BPU Submodule RAS

Glossary

Abbreviation	Full Name	Description
TOSW	Top Of Speculative Queue Write Pointer	Speculative Queue Write Pointer
TOSR	Top Of Speculative Queue Read Pointer	Speculative Queue Read Pointer
NOS	Next Older Speculative Queue entry Pointer	Pointer to Next Older Speculative Queue entry
ssp	Speculative Stack Pointer	Speculative Stack Pointer
nsp	Next Stack Pointer	Commit Stack Pointer

Functionality

The RAS predictor uses a stack structure to predict control flow with paired matching characteristics, such as function calls and returns. Call (push/call) instructions are characterized as jal/jalr instructions with a destination register address of 1 or 5. Return (ret) instructions are characterized as jalr instructions with a source register address of 1 or 5.

In the implementation, the RAS predictor provides prediction results in both s2 and s3 stages.
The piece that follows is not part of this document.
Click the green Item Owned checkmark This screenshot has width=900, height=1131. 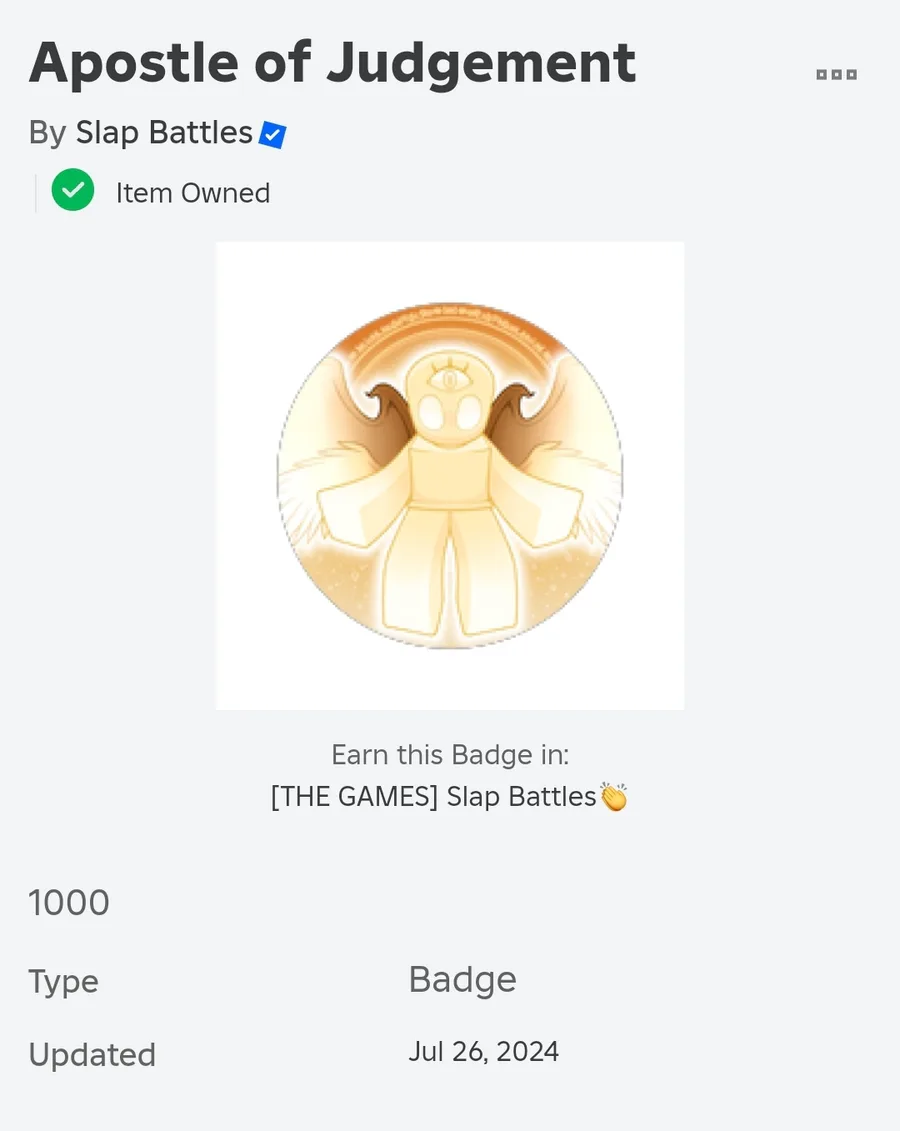[x=73, y=190]
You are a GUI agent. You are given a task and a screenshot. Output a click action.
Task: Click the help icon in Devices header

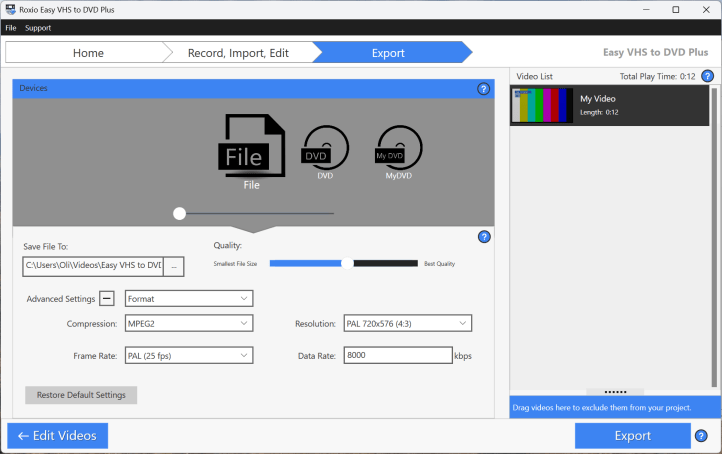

The RAS predictor in the Kunming Lake architecture differs significantly from the Nanhu architecture. By introducing a persistent queue, the new RAS predictor structure solves the data pollution problem in local predictors caused by speculative execution. At the same time, the new structure also retains a stack structure similar to the Nanhu architecture as a commit stack, storing committed push information, to compensate for the low storage density of the persistent queue.

Overall Architecture Overview of RAS Predictor Based on Persistent Queue Design

The RAS predictor utilizes paired information about call/return instructions within the branch predictor's FTB blocks to predict return instructions. Since a normally called function returns to the instruction immediately following the call instruction, the RAS predictor can, upon encountering a call instruction, generate a prediction for its function call return address based on the current instruction PC and whether the current instruction is an RVC instruction (to determine instruction width as 2 or 4), and then push this onto the stack.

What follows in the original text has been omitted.